[Texte de l'exercice]
Depuis quarante ans, la société française souffre d’une grave maladie : le chômage de masse.
Ce mal a suscité une déferlante législative à tel point que le droit du travail apparaît aujourd’hui comme une forêt obscure où seuls les spécialistes peuvent trouver leur voie. Loin de favoriser l’emploi, le Code du travail suscite ainsi un rejet souvent injuste.
Il faut réagir.
Il n’est pas de domaine de l’Etat de droit qui ne repose sur des principes fondamentaux. C’est à mettre en lumière ces principes, disparus sous l’avalanche des textes, que cet ouvrage est consacré. Sur leur base, il appartiendra aux pouvoirs publics et aux partenaires sociaux de décliner les règles applicables aux relations de travail, selon les branches et les entreprises.
Mais rien ne sera fait de durable et d’efficace sinon dans le respect de ces principes. Puisse l’accord se faire sur eux, dans l’intérêt de tous.
Il se trouve que j’ai gardé de mes études universitaires un goût prononcé pour le Droit du travail, la vie a décidé d’autres chemins professionnels pour moi, mais je n’aurais pas détesté approfondir le sujet.
[/Texte de l'exercice]
→ Consigne:
Transcrivez fidèlement le passage du texte sur le droit du travail en commençant à « Ce mal a suscité » et en terminant à « rejet souvent injuste. ».
[Extraits d'enregistrements]
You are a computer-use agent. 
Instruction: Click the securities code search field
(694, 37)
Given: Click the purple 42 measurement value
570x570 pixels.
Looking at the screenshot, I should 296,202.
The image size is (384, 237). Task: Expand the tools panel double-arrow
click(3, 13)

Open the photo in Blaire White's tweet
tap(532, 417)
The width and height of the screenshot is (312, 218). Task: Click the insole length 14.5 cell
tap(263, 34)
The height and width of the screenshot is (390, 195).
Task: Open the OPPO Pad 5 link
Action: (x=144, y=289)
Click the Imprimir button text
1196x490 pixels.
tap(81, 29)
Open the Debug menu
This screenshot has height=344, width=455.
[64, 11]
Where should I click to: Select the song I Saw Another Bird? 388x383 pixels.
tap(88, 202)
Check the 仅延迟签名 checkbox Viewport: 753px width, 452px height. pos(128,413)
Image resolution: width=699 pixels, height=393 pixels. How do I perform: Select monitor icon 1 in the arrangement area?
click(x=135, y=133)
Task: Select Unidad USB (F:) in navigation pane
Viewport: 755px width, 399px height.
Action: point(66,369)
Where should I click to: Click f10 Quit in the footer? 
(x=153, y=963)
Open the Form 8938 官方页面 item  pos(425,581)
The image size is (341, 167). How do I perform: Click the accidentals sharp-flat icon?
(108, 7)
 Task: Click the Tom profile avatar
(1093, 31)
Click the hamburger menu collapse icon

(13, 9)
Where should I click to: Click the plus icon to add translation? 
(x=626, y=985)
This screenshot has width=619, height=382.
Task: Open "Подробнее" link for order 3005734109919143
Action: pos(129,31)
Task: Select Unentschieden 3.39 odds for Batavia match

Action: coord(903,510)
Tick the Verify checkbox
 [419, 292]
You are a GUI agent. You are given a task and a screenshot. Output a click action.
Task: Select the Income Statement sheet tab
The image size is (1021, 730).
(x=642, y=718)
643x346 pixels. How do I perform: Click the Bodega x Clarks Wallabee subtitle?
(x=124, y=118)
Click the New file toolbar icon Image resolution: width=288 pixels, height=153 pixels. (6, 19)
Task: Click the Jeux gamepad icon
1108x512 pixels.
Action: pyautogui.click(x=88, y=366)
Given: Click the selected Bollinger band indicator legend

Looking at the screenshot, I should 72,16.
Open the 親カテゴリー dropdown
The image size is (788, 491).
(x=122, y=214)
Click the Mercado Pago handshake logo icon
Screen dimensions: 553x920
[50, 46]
[/Extraits d'enregistrements]
→ Zone de réponse:
Ce mal a suscité une déferlante législative à tel point que le droit du travail apparaît aujourd’hui comme une forêt obscure où seuls les spécialistes peuvent trouver leur voie. Loin de favoriser l’emploi, le Code du travail suscite ainsi un rejet souvent injuste.